Ad occhi sgranati nel circo di Twitter


Ormai é quasi un anno e forse ci si può fermare per accennare a qualcosa che rassomigli a un pensiero. É anche tempo di Natale e forse ci si può concedere qualche errore da prima impressione ché siamo tutti più disposti al perdono. Così azzardiamo riflessione, parola grossa, sul modo italiano di invadere twitter, in particolare su quella impaurita frenesia di noi giornalisti di salire sul treno all'ultimo minuto, di scegliere il vagone giusto, di prenotarsi reciprocamente i posti e di chiudere le porte a quelli che stanno ancora cercando il binario. Per capirci l'era twitter della stampa italiana é cominciata quest'anno. Prima del 2011 c'erano i nativi, ragazzi e ragazze che nella pigra indifferenza dei media tradizionali, già cinguettavano seriamente e allegramente con il mondo, scovando reporter di strada e analisti di geopolitica che usavano #hashtag e 140 battute, costruendosi una fluida, viva, cangiante, e forse per questo a volte precipitosa, visione del mondo alternativa. Sento già il ronzio di chi tra i giornalisti storici obietta (tra sé e sé per carità) no guarda, io c'ero già: onore al merito delle mosche bianche ma erano bianche, appunto.
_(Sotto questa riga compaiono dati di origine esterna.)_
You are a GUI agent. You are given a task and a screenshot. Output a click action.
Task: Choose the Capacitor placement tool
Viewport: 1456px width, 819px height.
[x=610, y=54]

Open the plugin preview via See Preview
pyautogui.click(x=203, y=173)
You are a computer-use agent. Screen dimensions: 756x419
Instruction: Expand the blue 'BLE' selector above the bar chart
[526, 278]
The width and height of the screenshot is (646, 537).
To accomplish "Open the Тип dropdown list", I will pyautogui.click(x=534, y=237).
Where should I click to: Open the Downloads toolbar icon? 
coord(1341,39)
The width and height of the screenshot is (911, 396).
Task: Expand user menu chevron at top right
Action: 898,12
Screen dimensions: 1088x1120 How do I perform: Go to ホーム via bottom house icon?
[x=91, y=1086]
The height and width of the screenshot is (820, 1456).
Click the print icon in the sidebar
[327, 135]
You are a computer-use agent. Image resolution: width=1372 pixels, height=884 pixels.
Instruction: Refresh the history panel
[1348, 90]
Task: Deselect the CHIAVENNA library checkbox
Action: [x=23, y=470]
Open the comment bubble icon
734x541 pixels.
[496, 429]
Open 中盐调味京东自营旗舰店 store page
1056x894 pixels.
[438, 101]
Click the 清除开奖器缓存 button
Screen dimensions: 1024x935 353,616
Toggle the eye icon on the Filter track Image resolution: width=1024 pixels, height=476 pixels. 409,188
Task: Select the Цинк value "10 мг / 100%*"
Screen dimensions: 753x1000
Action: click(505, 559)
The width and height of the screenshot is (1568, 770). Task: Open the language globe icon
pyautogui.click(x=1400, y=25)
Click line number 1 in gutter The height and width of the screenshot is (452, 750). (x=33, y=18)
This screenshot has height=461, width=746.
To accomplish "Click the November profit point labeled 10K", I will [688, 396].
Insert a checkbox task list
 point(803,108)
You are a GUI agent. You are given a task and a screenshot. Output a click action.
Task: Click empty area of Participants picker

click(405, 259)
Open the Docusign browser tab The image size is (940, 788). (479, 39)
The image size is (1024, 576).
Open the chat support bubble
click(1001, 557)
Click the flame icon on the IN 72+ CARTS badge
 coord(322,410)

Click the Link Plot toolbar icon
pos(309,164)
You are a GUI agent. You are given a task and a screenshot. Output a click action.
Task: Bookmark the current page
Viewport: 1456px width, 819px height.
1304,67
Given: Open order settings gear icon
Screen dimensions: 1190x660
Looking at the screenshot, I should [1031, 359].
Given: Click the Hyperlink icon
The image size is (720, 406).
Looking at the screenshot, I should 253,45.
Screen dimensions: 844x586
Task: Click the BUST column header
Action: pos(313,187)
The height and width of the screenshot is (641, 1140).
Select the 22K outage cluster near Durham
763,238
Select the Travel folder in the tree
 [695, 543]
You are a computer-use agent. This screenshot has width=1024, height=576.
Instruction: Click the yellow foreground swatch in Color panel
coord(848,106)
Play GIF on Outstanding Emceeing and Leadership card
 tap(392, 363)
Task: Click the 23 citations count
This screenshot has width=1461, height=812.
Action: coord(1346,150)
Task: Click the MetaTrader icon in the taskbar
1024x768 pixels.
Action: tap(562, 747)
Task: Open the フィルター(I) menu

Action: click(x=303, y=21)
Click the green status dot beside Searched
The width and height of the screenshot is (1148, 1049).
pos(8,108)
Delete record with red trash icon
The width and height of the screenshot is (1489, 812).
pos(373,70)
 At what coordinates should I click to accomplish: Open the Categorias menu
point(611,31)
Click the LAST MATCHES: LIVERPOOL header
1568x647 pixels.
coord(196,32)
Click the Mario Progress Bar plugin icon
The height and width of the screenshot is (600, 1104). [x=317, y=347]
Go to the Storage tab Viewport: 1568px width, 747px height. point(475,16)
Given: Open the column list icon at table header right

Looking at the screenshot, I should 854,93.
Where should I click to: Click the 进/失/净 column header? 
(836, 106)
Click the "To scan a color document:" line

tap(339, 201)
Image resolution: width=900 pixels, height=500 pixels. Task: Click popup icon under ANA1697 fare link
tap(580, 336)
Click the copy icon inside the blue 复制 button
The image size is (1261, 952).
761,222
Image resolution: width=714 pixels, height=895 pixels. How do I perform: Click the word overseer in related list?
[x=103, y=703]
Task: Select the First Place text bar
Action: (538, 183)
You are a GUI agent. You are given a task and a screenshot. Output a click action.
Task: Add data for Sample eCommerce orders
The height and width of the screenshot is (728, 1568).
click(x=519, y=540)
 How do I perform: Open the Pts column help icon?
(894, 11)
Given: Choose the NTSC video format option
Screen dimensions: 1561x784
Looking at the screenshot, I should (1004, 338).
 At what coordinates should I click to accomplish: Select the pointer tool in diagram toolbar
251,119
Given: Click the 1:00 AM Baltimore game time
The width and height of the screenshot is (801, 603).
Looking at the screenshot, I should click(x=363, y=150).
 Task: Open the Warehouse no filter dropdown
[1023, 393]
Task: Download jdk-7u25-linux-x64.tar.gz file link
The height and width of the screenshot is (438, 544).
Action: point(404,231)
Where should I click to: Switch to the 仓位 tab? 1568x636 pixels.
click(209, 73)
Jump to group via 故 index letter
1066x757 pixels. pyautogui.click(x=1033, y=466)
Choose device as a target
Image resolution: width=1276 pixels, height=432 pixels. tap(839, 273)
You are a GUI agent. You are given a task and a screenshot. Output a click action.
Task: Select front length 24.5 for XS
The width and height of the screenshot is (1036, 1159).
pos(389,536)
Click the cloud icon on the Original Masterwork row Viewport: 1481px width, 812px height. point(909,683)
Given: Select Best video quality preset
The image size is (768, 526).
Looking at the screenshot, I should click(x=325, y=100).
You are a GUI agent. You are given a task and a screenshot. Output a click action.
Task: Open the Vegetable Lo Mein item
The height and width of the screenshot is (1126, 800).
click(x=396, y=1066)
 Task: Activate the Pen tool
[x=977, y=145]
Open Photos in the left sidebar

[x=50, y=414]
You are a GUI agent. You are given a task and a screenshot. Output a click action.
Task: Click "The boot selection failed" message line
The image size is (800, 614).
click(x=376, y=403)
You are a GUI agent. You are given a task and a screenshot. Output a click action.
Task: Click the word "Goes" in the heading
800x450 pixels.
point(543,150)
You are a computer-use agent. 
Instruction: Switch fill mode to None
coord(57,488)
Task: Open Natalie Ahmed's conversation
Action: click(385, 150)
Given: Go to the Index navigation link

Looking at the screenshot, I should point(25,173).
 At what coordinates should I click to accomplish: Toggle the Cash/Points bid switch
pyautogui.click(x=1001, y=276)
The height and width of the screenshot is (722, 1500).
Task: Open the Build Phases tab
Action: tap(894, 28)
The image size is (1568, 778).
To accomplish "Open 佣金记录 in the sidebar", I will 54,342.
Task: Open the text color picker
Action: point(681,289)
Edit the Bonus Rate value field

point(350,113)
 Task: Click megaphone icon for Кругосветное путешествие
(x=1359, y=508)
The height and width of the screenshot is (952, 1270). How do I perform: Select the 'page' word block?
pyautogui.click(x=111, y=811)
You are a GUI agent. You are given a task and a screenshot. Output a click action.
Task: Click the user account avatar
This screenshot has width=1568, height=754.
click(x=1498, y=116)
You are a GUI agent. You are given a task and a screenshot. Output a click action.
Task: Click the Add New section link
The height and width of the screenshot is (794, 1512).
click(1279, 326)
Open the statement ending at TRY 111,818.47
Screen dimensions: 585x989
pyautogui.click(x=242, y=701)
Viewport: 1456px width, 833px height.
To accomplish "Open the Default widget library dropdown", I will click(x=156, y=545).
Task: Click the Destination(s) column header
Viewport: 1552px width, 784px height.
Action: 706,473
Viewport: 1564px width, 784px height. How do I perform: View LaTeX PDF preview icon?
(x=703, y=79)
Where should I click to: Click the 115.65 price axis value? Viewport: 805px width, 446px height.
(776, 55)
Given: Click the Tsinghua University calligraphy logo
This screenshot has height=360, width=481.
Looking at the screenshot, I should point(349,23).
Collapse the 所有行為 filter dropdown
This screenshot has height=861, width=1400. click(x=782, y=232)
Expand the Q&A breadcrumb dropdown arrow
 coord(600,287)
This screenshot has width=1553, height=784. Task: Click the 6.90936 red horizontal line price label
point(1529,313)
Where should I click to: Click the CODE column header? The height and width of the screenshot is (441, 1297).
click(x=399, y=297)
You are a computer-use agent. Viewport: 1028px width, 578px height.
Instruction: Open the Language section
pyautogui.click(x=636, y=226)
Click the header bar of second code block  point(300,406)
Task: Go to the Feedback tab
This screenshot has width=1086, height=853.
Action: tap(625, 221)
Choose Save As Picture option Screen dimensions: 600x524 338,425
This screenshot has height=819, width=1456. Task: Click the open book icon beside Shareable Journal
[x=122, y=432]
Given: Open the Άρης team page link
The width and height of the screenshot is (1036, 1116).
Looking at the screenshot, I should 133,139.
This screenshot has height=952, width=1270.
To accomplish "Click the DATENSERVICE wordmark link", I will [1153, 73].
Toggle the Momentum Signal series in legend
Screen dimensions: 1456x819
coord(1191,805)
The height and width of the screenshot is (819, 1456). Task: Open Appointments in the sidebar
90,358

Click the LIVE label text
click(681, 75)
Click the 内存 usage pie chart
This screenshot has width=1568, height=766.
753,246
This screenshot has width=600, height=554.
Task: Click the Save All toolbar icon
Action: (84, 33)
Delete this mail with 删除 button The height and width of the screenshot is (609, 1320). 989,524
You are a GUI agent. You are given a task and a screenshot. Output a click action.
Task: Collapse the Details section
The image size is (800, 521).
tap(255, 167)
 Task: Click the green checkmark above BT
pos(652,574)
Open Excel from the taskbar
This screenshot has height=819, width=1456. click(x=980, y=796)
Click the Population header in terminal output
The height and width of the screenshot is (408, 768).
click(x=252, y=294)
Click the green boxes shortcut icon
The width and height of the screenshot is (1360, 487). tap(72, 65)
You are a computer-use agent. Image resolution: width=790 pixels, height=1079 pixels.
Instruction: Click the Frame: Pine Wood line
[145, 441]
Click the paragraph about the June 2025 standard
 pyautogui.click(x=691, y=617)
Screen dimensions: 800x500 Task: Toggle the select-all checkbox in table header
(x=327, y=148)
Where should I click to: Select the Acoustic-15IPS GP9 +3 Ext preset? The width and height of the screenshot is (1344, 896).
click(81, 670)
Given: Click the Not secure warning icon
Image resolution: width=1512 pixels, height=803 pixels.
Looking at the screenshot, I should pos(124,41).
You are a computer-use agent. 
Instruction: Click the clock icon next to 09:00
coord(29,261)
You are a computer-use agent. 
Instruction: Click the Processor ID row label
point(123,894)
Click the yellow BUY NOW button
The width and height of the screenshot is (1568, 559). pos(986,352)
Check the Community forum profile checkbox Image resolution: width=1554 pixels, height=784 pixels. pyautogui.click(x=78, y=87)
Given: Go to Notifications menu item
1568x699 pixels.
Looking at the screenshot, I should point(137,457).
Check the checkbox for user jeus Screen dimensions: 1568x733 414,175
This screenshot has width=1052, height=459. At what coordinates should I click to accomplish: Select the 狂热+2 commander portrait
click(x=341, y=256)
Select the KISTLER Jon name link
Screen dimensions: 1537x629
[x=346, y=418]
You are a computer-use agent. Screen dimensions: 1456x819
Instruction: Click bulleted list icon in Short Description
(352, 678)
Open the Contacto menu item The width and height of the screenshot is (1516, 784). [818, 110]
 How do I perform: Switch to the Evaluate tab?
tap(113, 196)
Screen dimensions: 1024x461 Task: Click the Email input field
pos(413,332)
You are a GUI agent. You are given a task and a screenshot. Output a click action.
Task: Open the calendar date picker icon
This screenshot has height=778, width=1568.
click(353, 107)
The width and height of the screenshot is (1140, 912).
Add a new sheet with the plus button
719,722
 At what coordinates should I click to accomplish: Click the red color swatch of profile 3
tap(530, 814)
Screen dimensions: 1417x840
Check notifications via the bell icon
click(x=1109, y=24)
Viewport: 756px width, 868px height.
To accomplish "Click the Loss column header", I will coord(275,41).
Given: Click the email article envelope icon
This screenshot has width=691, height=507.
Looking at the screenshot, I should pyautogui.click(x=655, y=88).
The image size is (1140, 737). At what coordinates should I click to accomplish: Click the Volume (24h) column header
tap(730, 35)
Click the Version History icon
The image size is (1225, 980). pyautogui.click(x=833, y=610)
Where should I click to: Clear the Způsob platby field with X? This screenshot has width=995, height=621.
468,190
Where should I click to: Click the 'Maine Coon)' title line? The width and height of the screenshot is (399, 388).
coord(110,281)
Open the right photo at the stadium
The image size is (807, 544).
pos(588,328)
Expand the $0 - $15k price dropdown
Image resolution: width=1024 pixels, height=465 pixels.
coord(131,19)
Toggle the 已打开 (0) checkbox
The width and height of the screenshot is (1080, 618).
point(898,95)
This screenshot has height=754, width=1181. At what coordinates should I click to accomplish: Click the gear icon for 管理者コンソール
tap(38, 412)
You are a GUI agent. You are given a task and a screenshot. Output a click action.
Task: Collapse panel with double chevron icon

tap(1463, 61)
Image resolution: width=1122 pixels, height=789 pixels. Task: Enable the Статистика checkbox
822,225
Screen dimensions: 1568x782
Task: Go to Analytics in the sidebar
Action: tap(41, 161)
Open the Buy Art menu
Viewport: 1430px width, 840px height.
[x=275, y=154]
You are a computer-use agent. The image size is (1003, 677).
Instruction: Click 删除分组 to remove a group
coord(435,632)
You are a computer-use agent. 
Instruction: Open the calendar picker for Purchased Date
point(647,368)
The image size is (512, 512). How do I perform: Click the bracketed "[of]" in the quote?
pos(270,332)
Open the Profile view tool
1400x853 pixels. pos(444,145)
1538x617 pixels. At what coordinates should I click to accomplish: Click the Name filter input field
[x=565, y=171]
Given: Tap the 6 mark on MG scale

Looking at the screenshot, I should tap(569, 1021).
Il problema invece é nato quando una prima pattuglia di penne old fashion ha preso il trenino e si é guardata intorno. Finalmente facce nuove, si saranno detti, ma solo per un poco perché poi il vecchio vizio di spalleggiarsi l'uno l'altro, di fare comunella, di seguirsi con quella sottile perfidia di essere sempre attenti allo spread (che deve restare alto, altissimo) tra seguiti e seguaci ha preso il sopravvento. Allora il vecchio circo con tutti i suoi numeri, i suoi personaggi si é ricostruito. Ci sono i direttori dei grandi giornali che aprono il dibattito, ci sono i direttori che provocano più dibattito dei loro piccoli giornali, ci sono direttori senza più giornali che contano i seguaci, ci sono editorialisti più innamorati del loro tweet che del loro editoriale, ci sono reporter mitraglia da 200 tweet al giorno che poi nessuno legge più i pezzi, ci sono gli specialisti del retweet per far capire che nulla sfugge. Insomma la pattuglia si adatta, si conforma, si specializza, si arrangia, che il mestiere non gli manca. Naturalmente ci sono anche i tantissimi bravi e buoni, sennò che post di Natale sarebbe, quelli che davvero guardano con occhi sgranati la meraviglia, questa possibilità di intercettare e dialogare col mondo che fino a ieri era fantascienza. Ed é un po' la stessa differenza che ho sempre ritrovato tra gli inviati di guerra, quella tra chi, veterano o no, era capace ancora di stupore e chi invece si faceva scudo di aver visto già tutto. Così succede adesso tra i giornalisti esploratori nella meravigliosa jungla di twitter.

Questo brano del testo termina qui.